Icomm Technologies: 'Legacy firewalls unable to cope with modern attacks and internet use'

News by Dan Raywood

Legacy firewalls are putting businesses at risk as attacks get stronger and internet use puts them under strain.

Legacy firewalls are putting businesses at risk as attacks get stronger and internet use puts them under strain.

According to Matt Allbutt, technical manager at Icomm Technologies, legacy firewalls are putting businesses at risk of data ransom attacks. He claimed that the evolution of internet traffic and the weakness of legacy firewalls are enabling hackers to exploit flaws.

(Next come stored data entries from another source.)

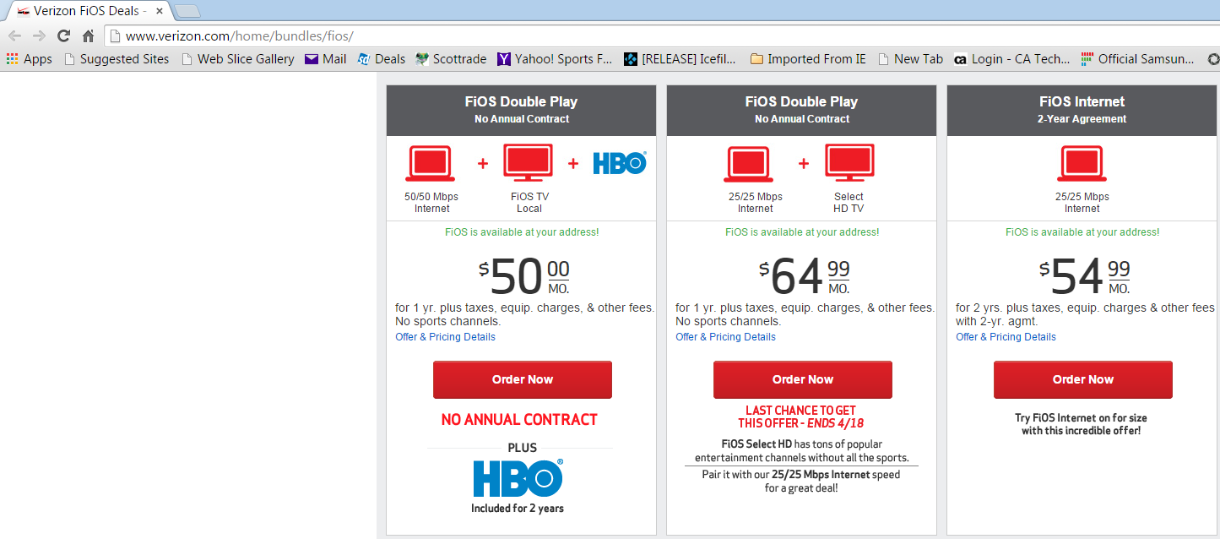The height and width of the screenshot is (539, 1220).
Task: Click the browser Back arrow
Action: (14, 36)
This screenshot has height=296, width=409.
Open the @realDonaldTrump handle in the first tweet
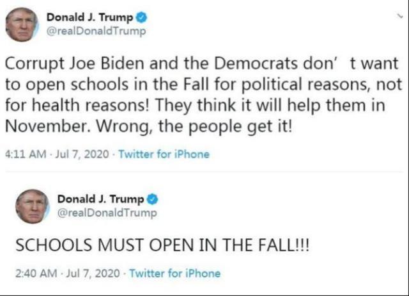point(96,31)
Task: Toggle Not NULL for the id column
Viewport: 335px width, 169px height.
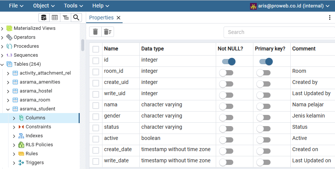Action: pyautogui.click(x=228, y=62)
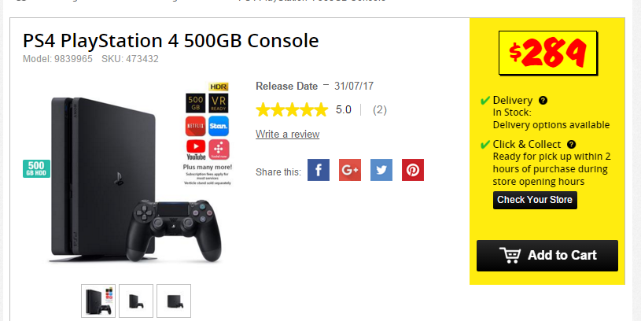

He said: “A lot of this is to do with a ‘fix and forget' mentality. Many organisations believe that once a firewall is in place, they are protected from attacks. This naivety may not have caused major issues to date, but many legacy firewalls simply do not have the capabilities to keep data safe.

“However, it's not just active hackers that put our networks at risk, but our own changing attitude to data consumption is potentially helping them out. Every type of traffic has traditionally been assigned a specific ‘door' through which to enter and leave a network. However, controlling the movement of sensitive traffic has become extremely difficult and, through evolution, certain types of traffic are now able to move through any door.

“This is due to the shift towards the growing reliance on web-based services for corporate activities – such as webmail or video conferencing, which have shifted from using individual protocols to simple web applications.”

He also said that the growth of bandwidth-hungry traffic, such as large data files, hosted video and images all put a strain on network quality and on firewalls that do not have the capacity to identify or prioritise traffic.

Allbutt estimated that around 80 per cent of businesses are at risk of an attack due to legacy firewalls being in place so it recommended that reviewing firewall capabilities must go to the top of any network administrator's agenda.

Tomer Teller, security evangelist at Check Point, told SC Magazine that he saw the permiter like a fortress where you build walls, but with a weak side that you protect in a different way.

Gil Shwed, CEO and founder of Check Point, was asked if it would continue to support legacy firewalls; he said it would as even customers from the 1990s continued to use legacy firewalls and it needed to keep them updated.

He said: “We launched our first appliances in 2006 and they have worked very well; we have a long history and customers who have been with us for 18 years who we very much support.”